작성할 내용: 아래 기록에서 "Go to 关于本报告 section" 문구가 있는 줄부터 "point(263,47)" 문구가 있는 줄까지, 양 끝 줄을 포함해 한 글자도 바꾸지 말고 다시 적으세요. 그림은 답에 넣지 마세요.

기록:

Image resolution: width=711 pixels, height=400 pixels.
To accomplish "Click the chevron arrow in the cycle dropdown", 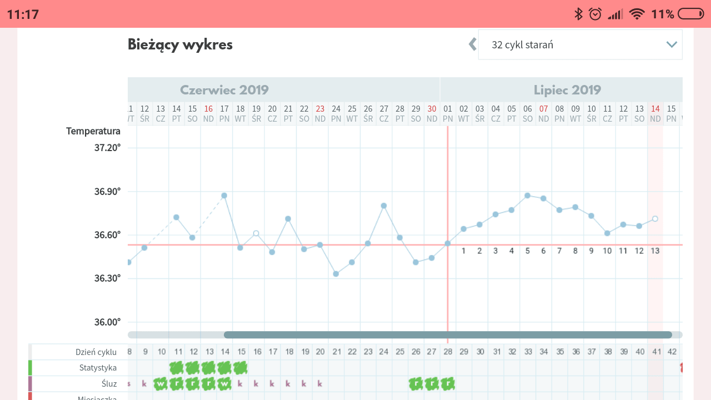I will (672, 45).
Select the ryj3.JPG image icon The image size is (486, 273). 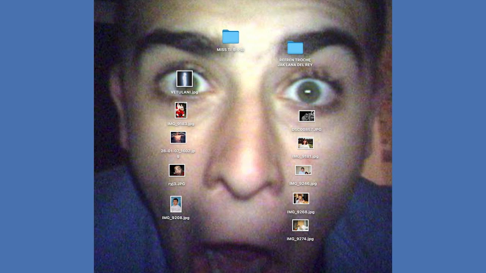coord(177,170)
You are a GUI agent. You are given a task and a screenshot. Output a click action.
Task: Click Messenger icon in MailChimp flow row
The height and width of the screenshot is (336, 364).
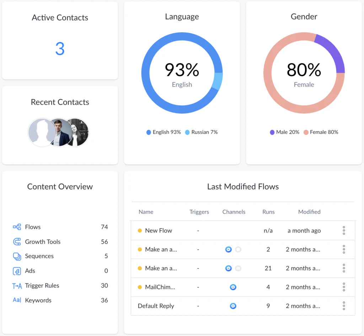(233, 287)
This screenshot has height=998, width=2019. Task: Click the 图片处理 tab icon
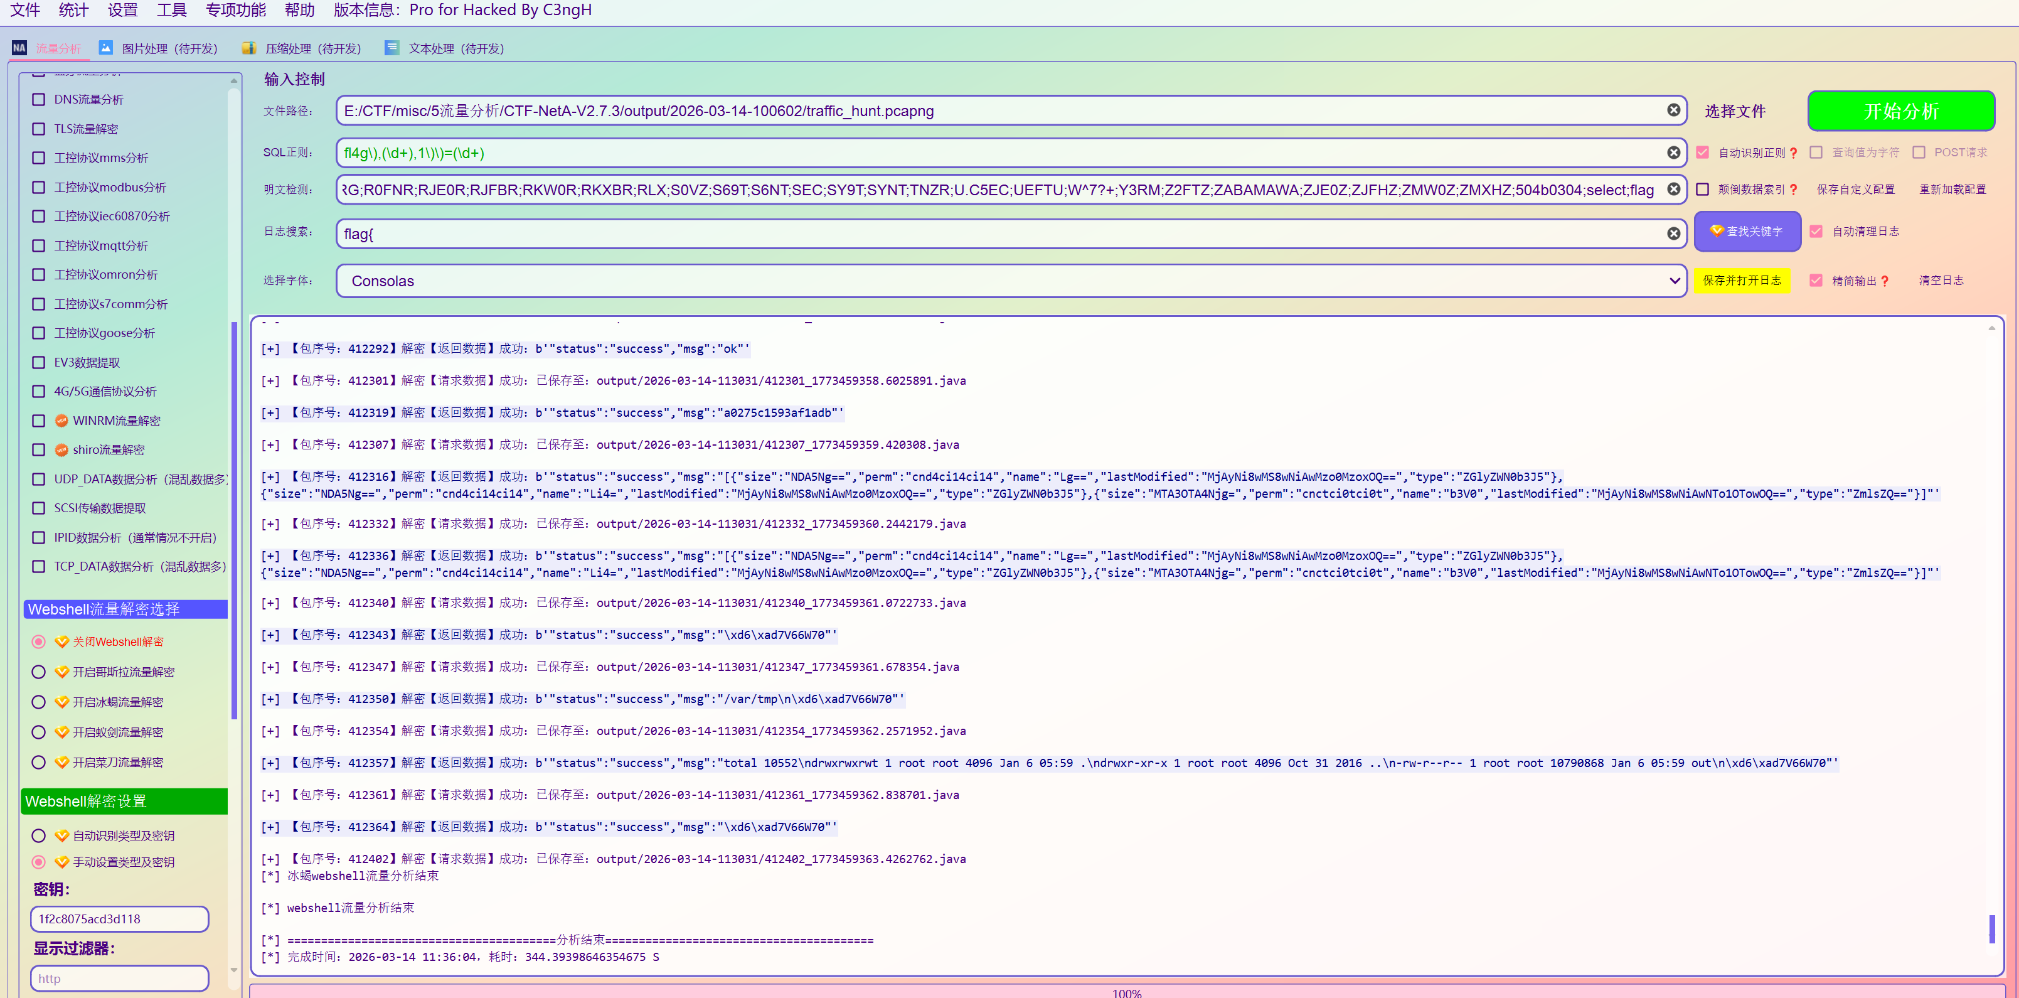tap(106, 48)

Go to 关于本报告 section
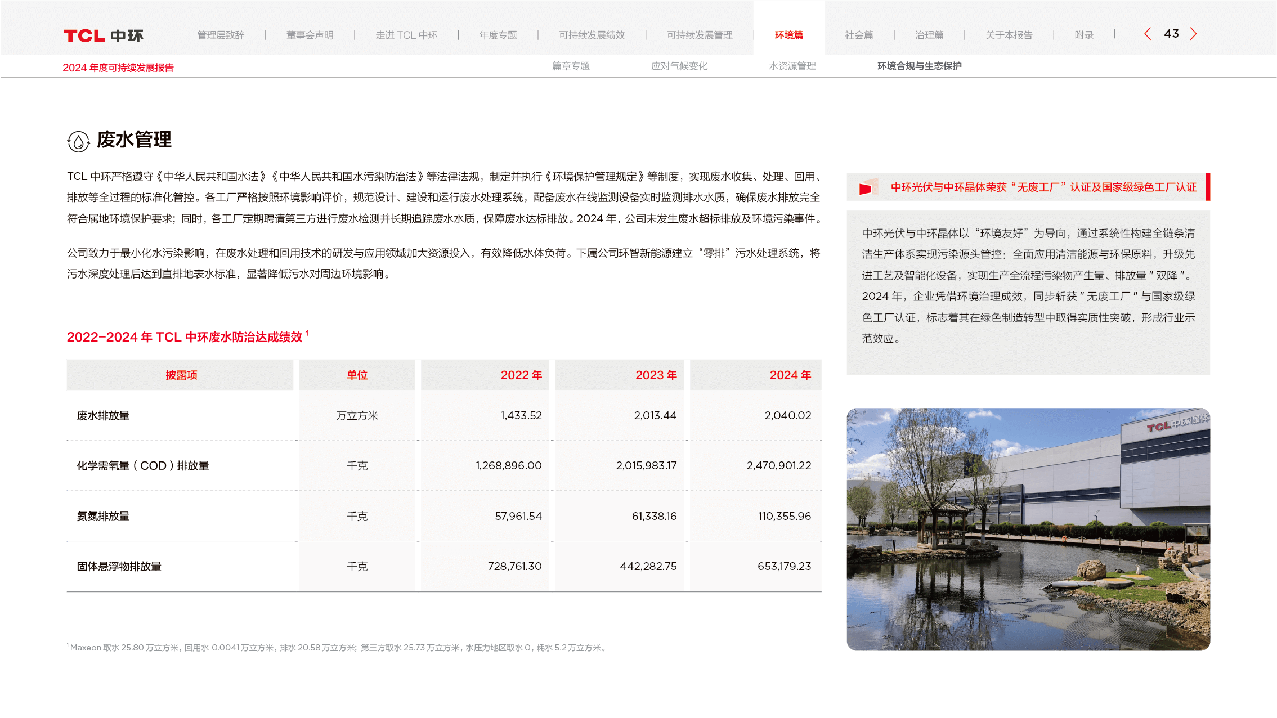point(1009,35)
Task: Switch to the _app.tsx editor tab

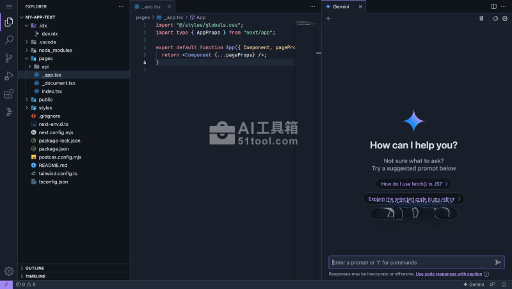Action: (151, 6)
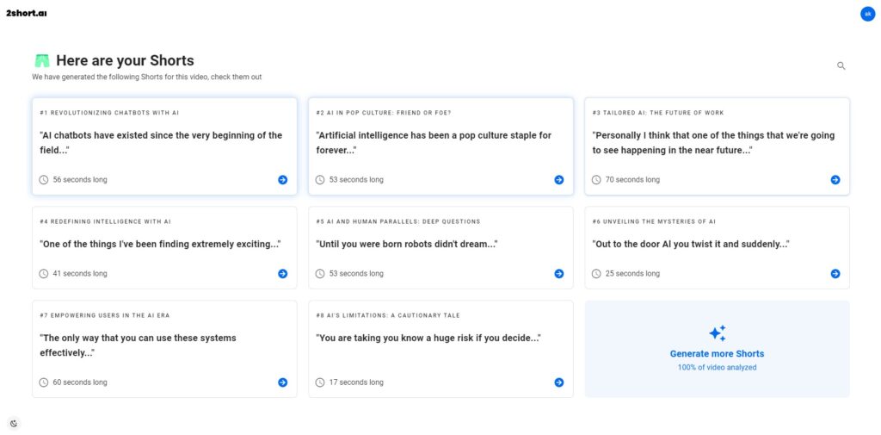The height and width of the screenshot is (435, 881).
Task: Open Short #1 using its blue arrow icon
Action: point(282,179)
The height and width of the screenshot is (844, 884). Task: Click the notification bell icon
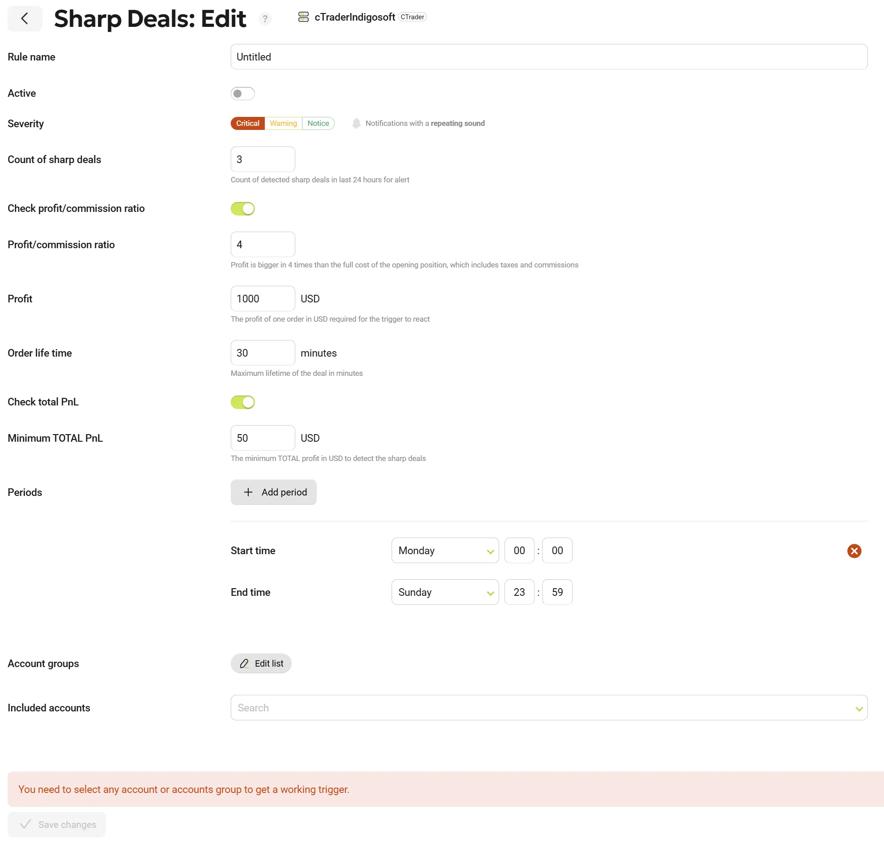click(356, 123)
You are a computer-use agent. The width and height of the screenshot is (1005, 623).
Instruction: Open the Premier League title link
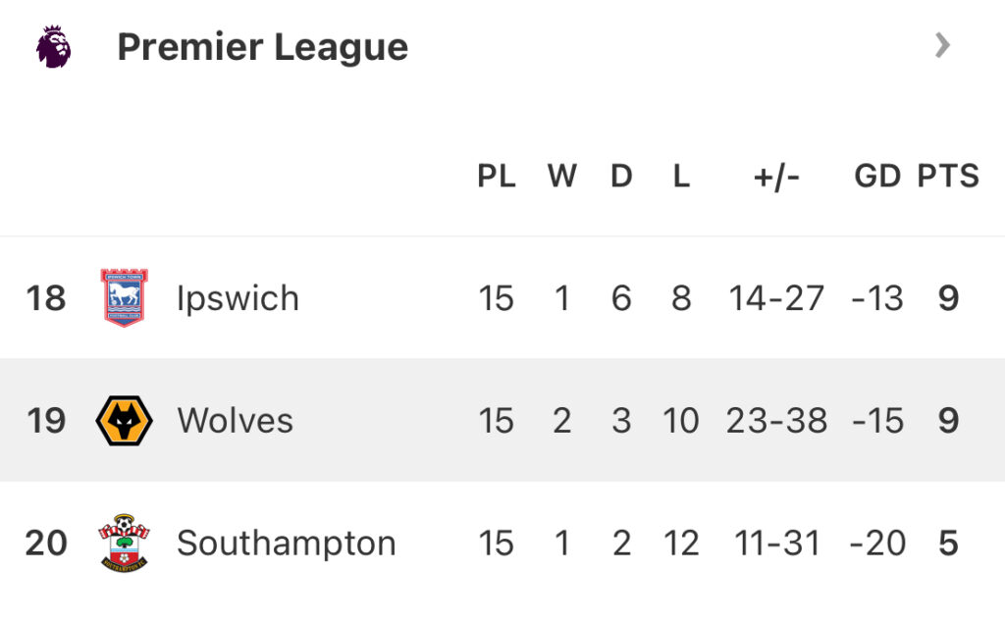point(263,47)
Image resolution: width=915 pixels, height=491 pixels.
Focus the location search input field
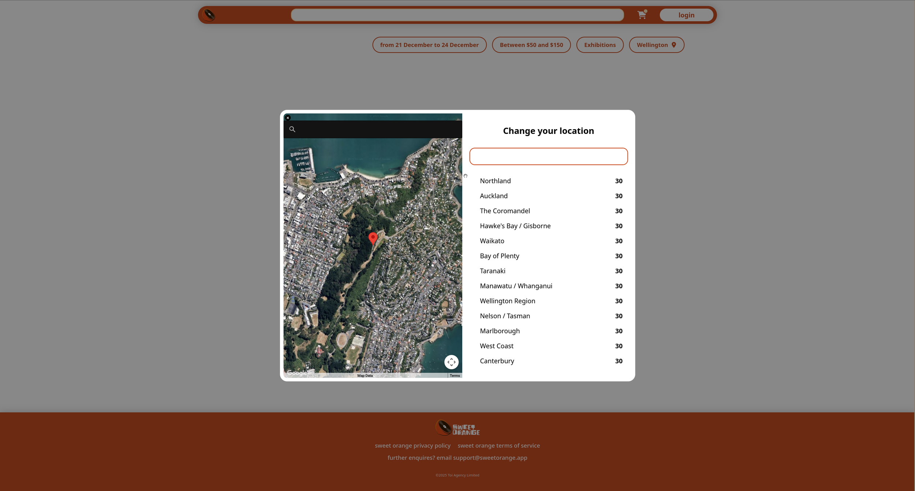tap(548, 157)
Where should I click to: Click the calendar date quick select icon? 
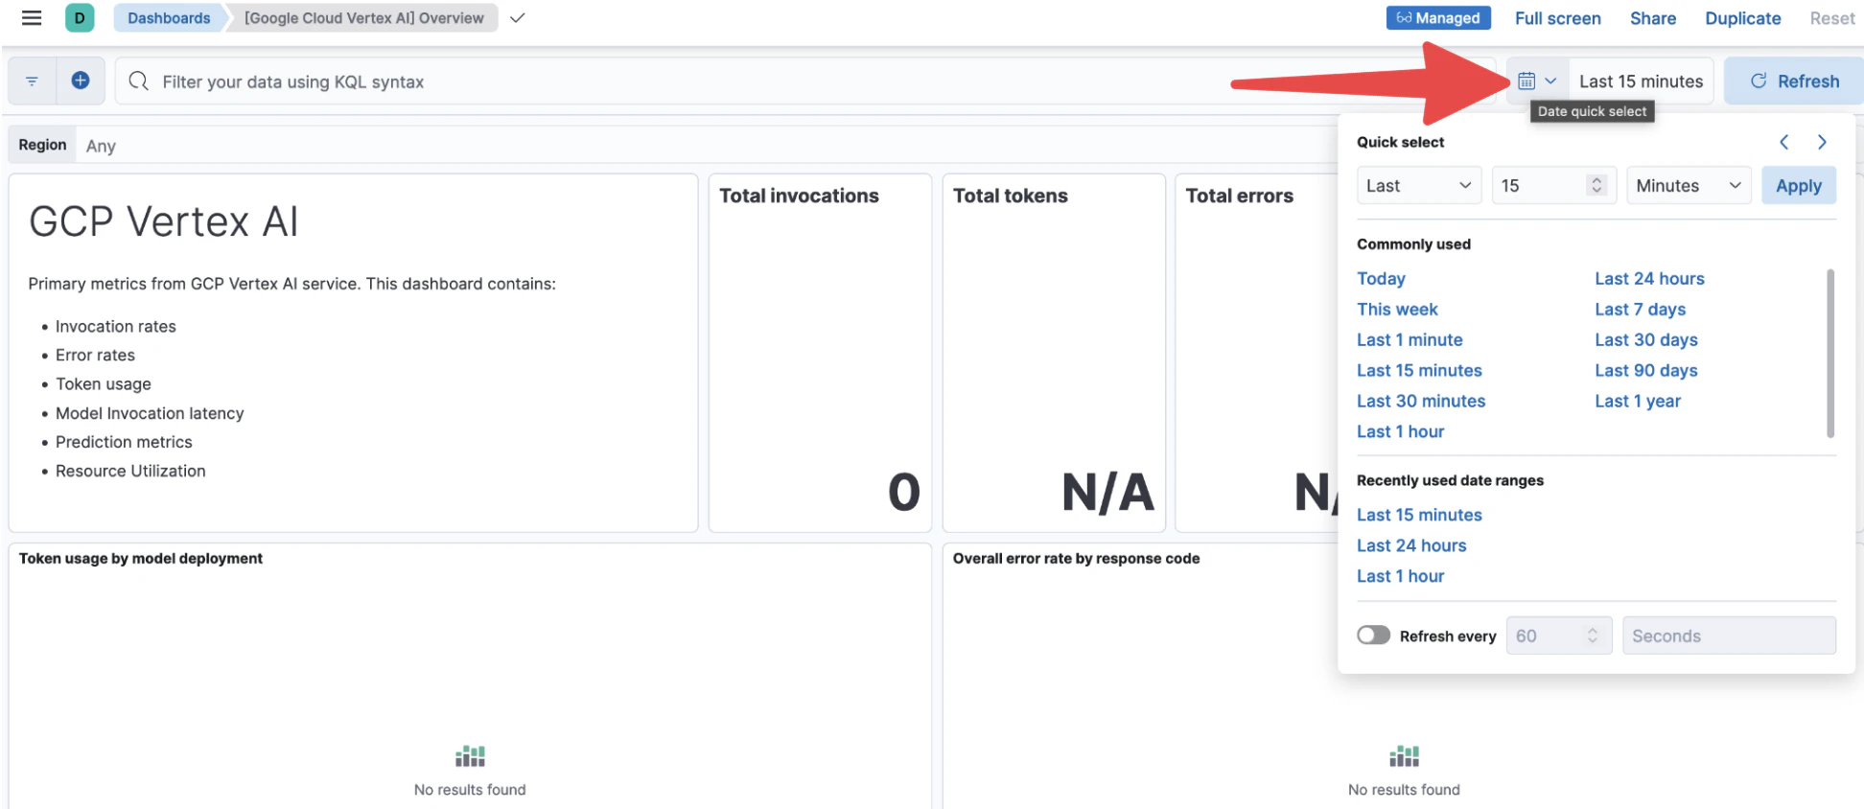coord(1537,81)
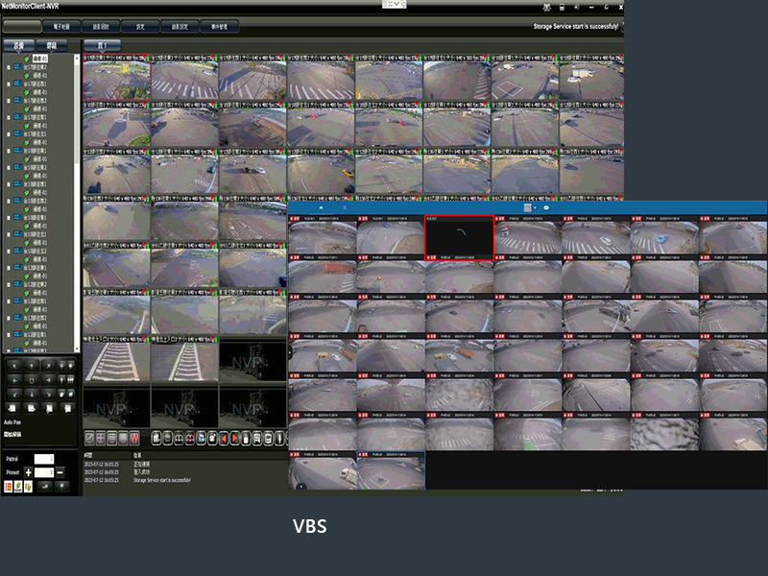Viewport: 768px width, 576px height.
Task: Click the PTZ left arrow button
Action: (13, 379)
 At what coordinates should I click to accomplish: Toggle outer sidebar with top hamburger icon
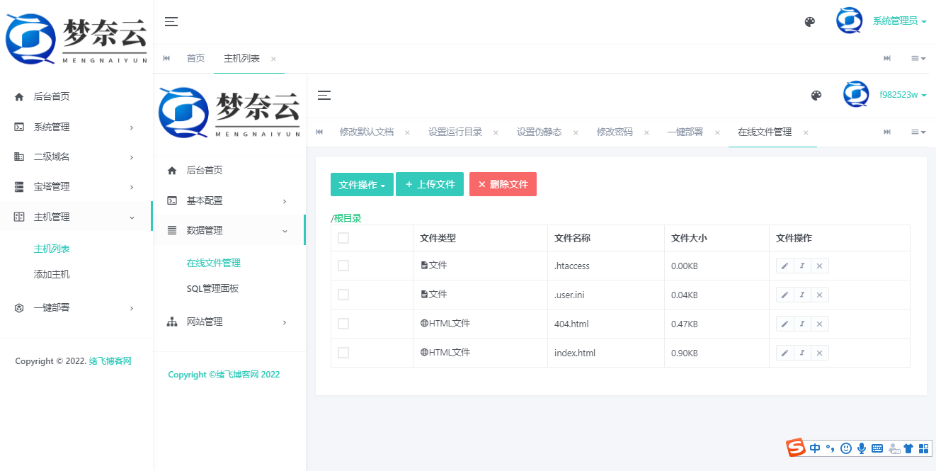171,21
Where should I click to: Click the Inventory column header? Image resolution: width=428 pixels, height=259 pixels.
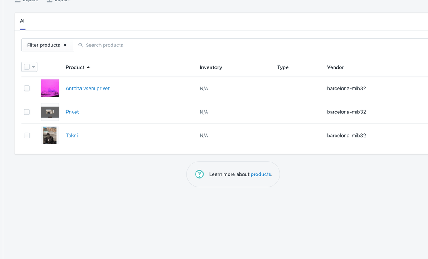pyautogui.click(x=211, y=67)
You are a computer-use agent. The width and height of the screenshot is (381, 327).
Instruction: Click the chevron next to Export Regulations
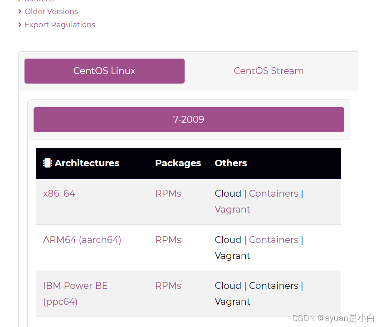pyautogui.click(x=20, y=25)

아래 출력:
Go to 关于本报告 section
point(1009,35)
Task: Switch to the _app.tsx editor tab

Action: (151, 6)
The height and width of the screenshot is (435, 881).
Task: Open Short #1 using its blue arrow icon
Action: point(282,179)
The height and width of the screenshot is (844, 884). Task: Click the notification bell icon
click(356, 123)
You are a computer-use agent. The width and height of the screenshot is (1005, 623).
Instruction: Open the Premier League title link
point(263,47)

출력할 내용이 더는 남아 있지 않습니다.